WHAT TO PRODUCE ▸
Reproduce the text of all the records below word for word, and leave out the pictures.

MATERIAL TO PROCESS ▸

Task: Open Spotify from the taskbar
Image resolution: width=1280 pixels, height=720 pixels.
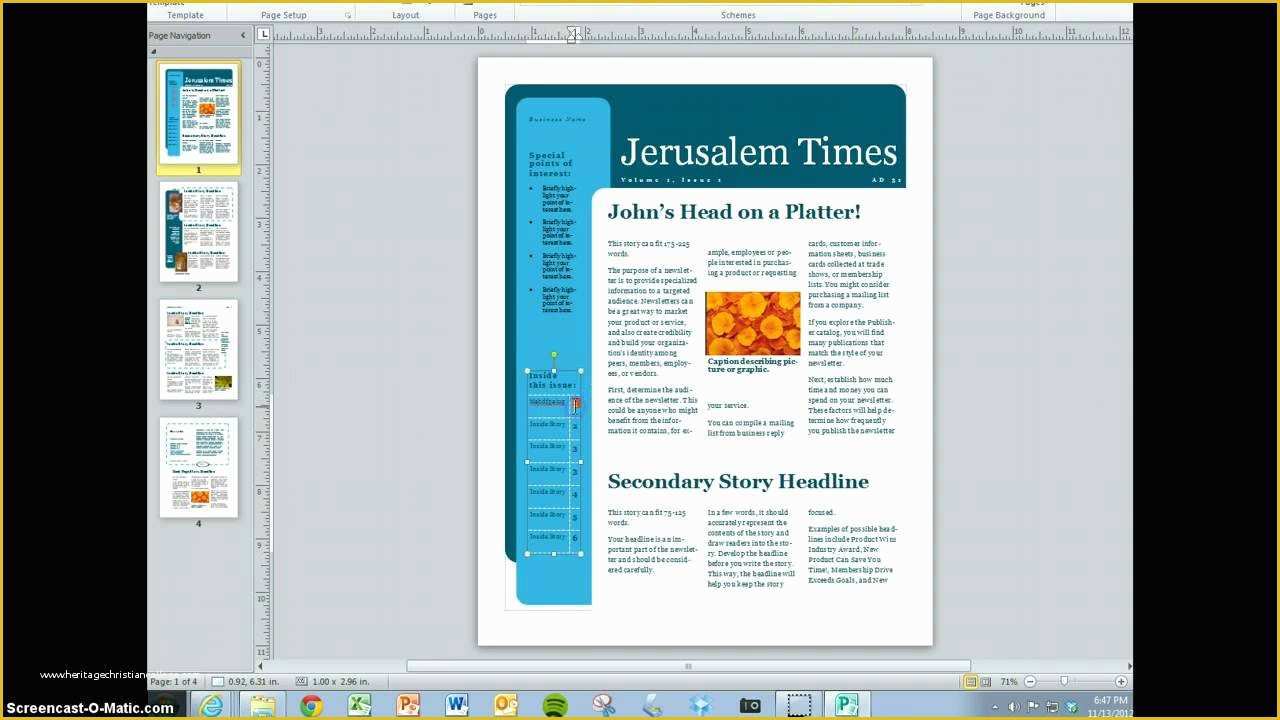Action: click(555, 705)
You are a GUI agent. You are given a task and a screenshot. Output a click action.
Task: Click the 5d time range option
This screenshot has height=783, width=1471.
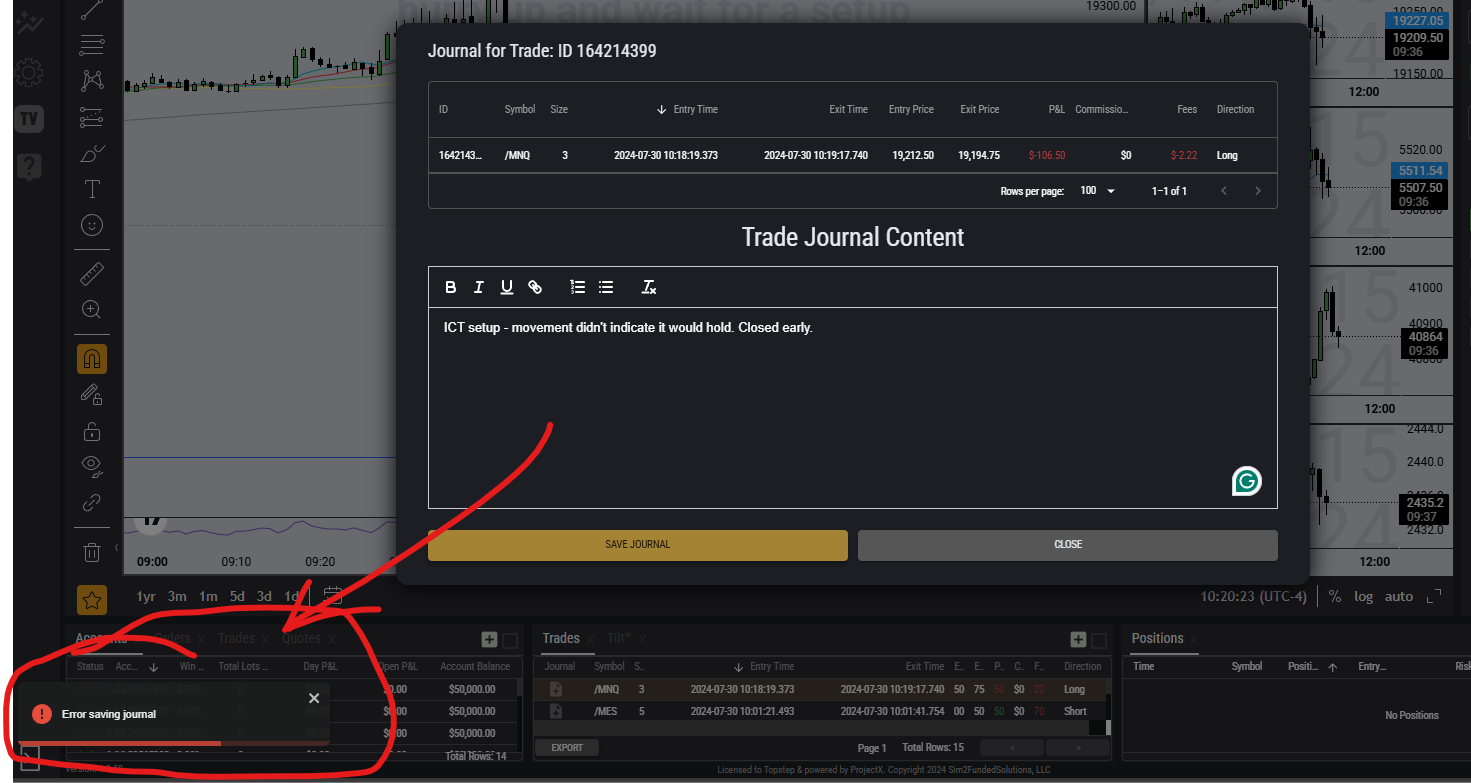(237, 597)
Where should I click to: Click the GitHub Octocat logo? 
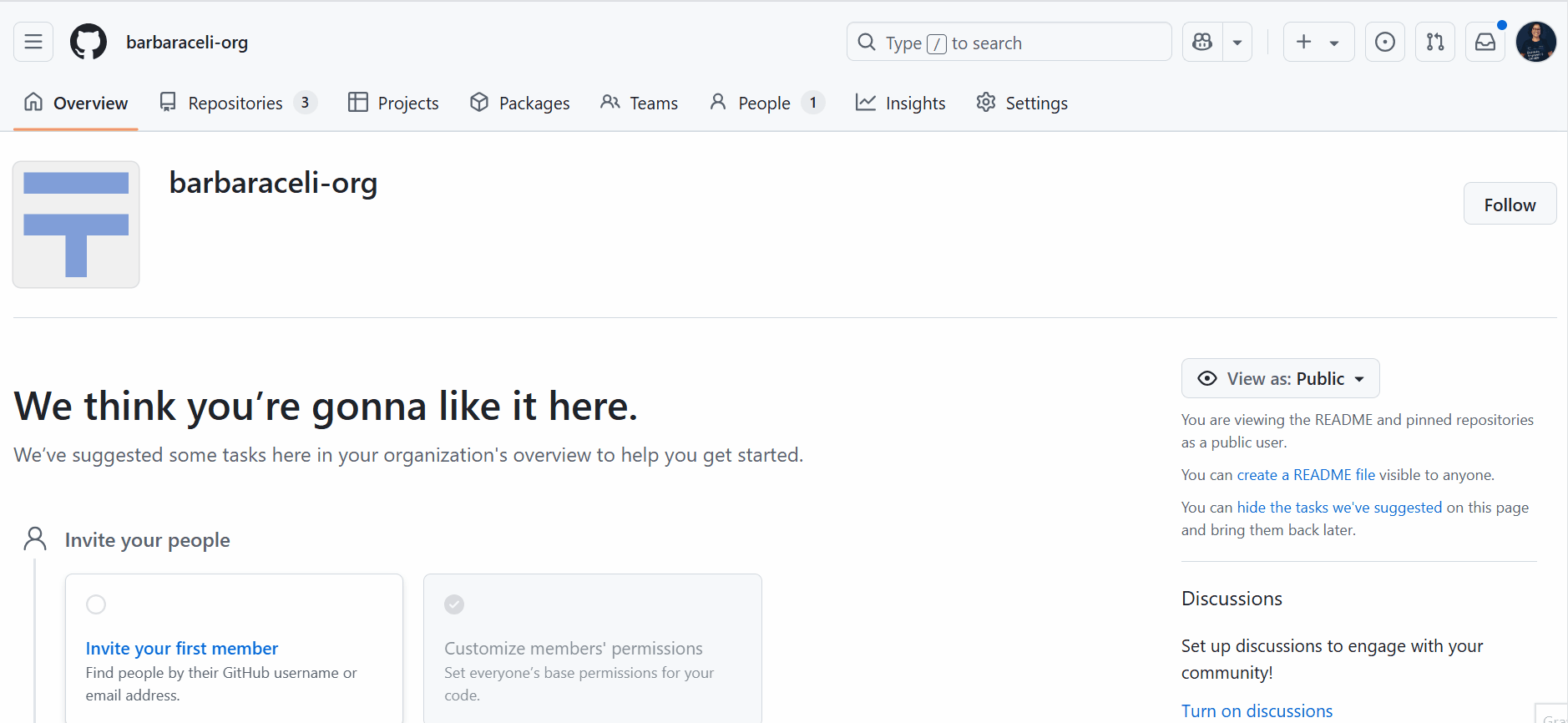pyautogui.click(x=89, y=42)
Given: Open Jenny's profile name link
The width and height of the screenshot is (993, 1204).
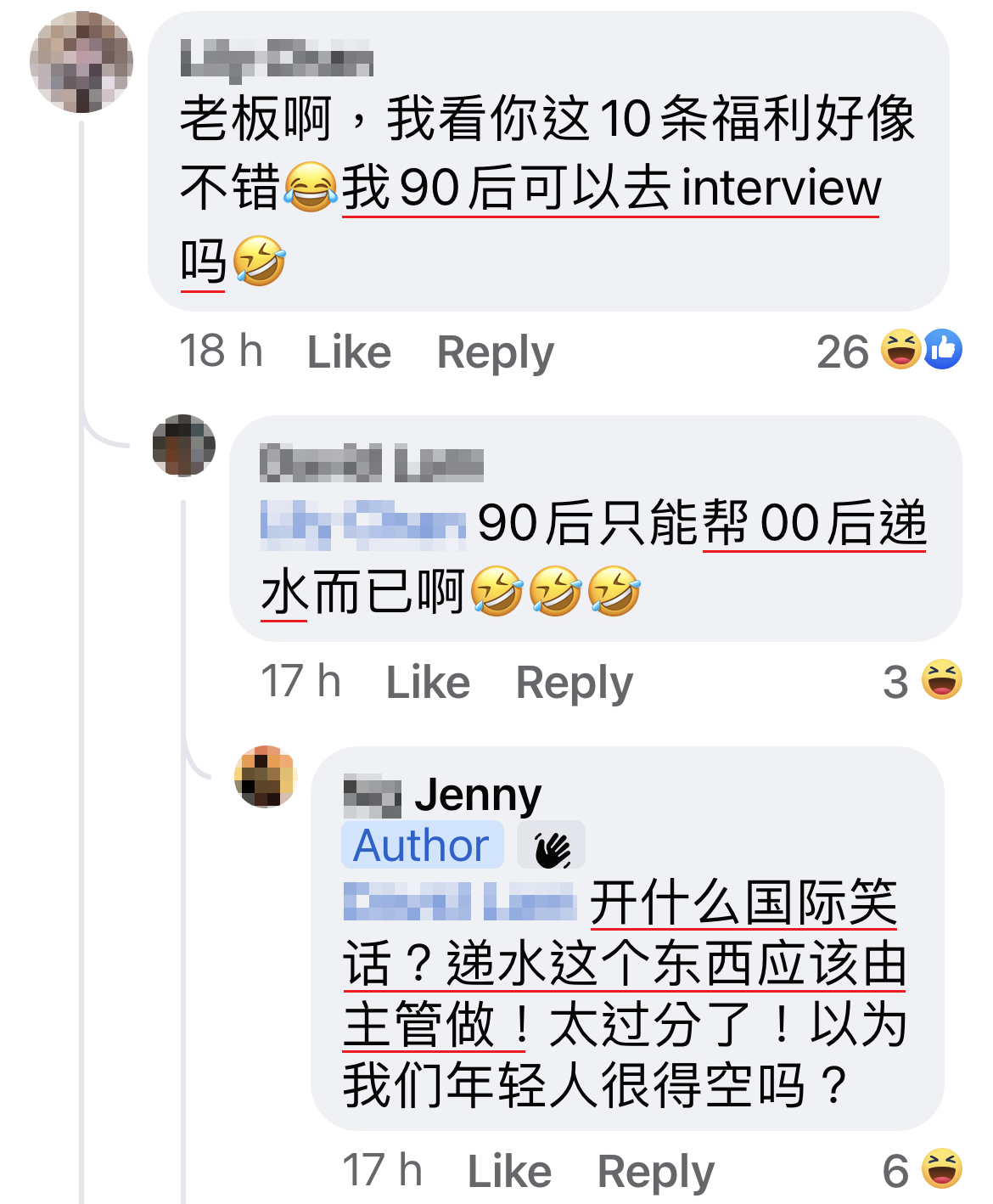Looking at the screenshot, I should click(x=442, y=796).
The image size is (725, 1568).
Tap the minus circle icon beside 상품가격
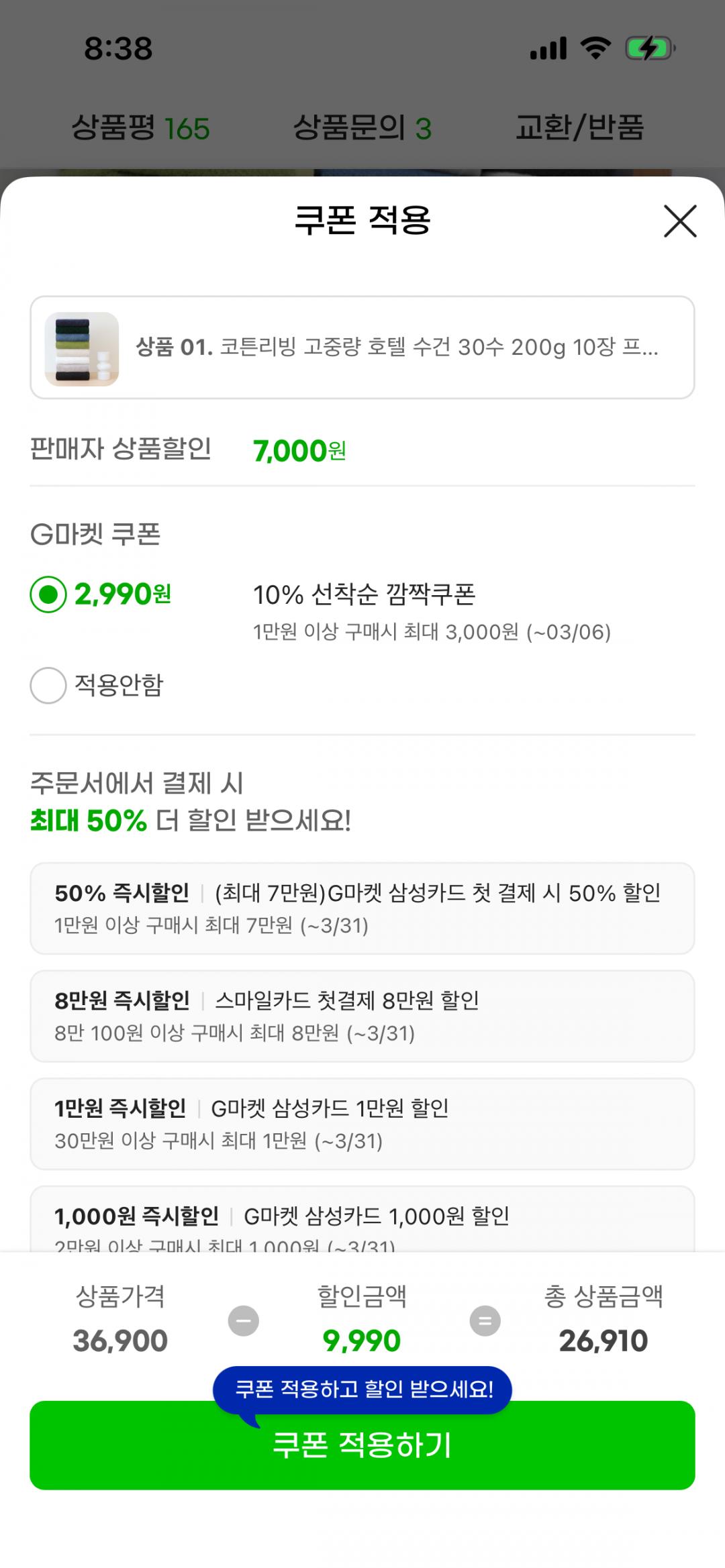(x=243, y=1321)
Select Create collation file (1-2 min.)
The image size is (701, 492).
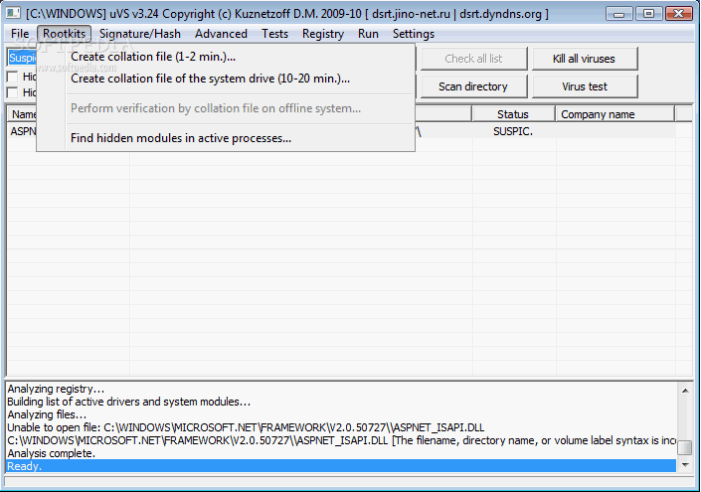153,56
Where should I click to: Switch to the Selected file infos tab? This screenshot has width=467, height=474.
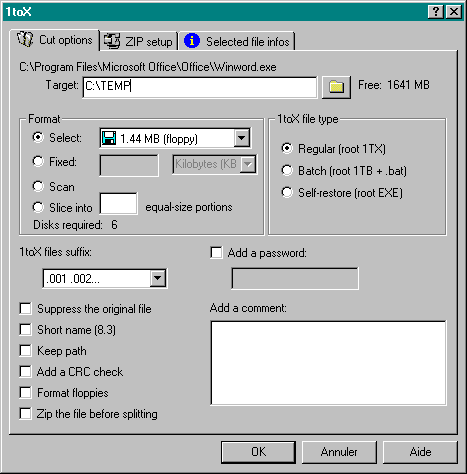237,41
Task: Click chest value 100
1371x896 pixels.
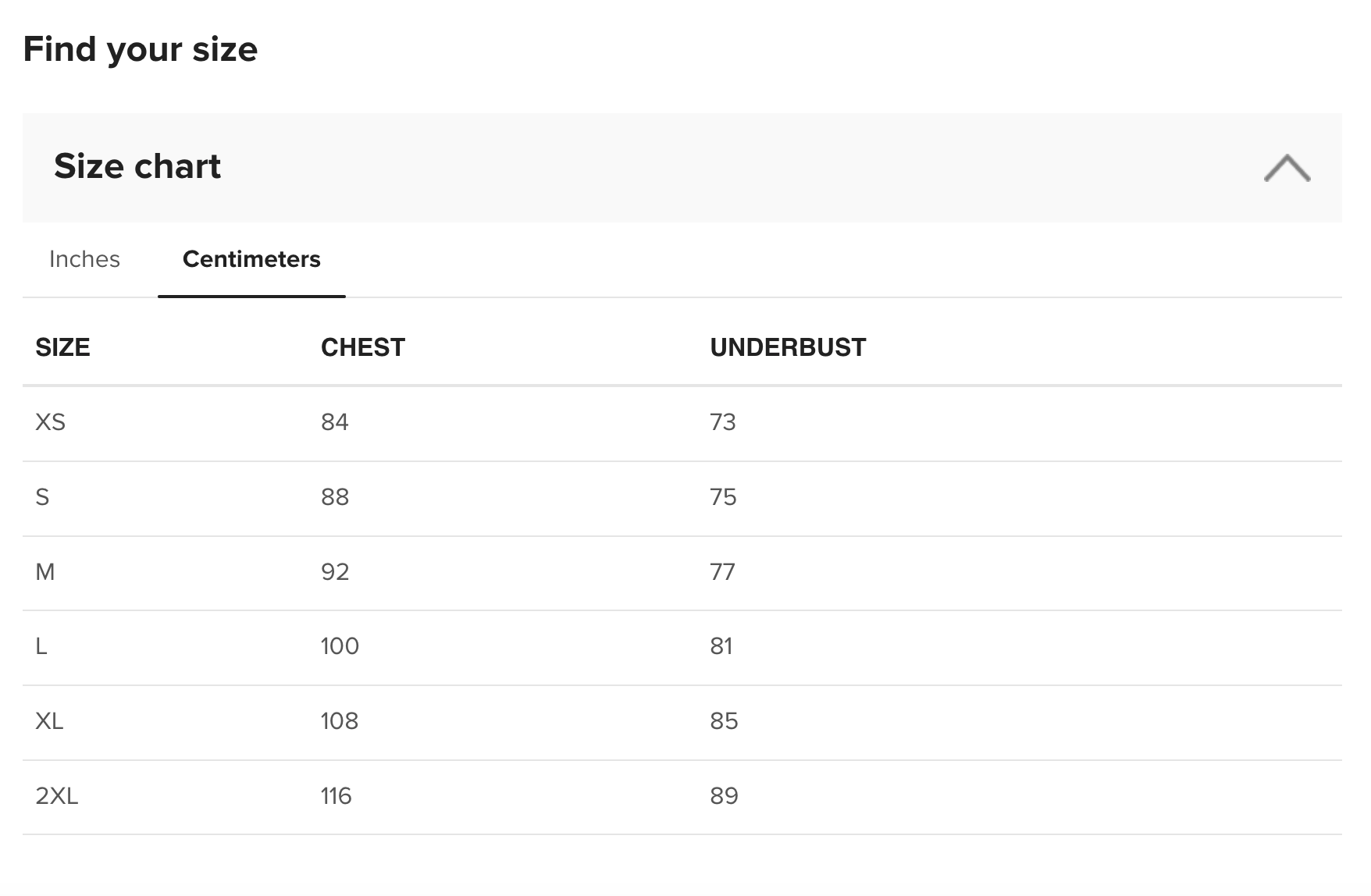Action: (x=340, y=646)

RESPONSE TO THIS TASK ▸
Task: Open Spotify from the taskbar
Image resolution: width=1280 pixels, height=720 pixels.
Action: click(555, 705)
You are a GUI agent. You are given a task and a screenshot. Output a click action.
Task: Click the 5d time range option
This screenshot has height=783, width=1471.
(237, 597)
Where should I click to: Click the GitHub Octocat logo? 
pyautogui.click(x=89, y=42)
Given: Open Jenny's profile name link
The width and height of the screenshot is (993, 1204).
Looking at the screenshot, I should click(x=442, y=796).
The image size is (725, 1568).
Tap the minus circle icon beside 상품가격
(x=243, y=1321)
Select Create collation file (1-2 min.)
The image size is (701, 492).
153,56
Where should I click to: Switch to the Selected file infos tab? This screenshot has width=467, height=474.
237,41
Task: Click chest value 100
1371x896 pixels.
Action: (x=340, y=646)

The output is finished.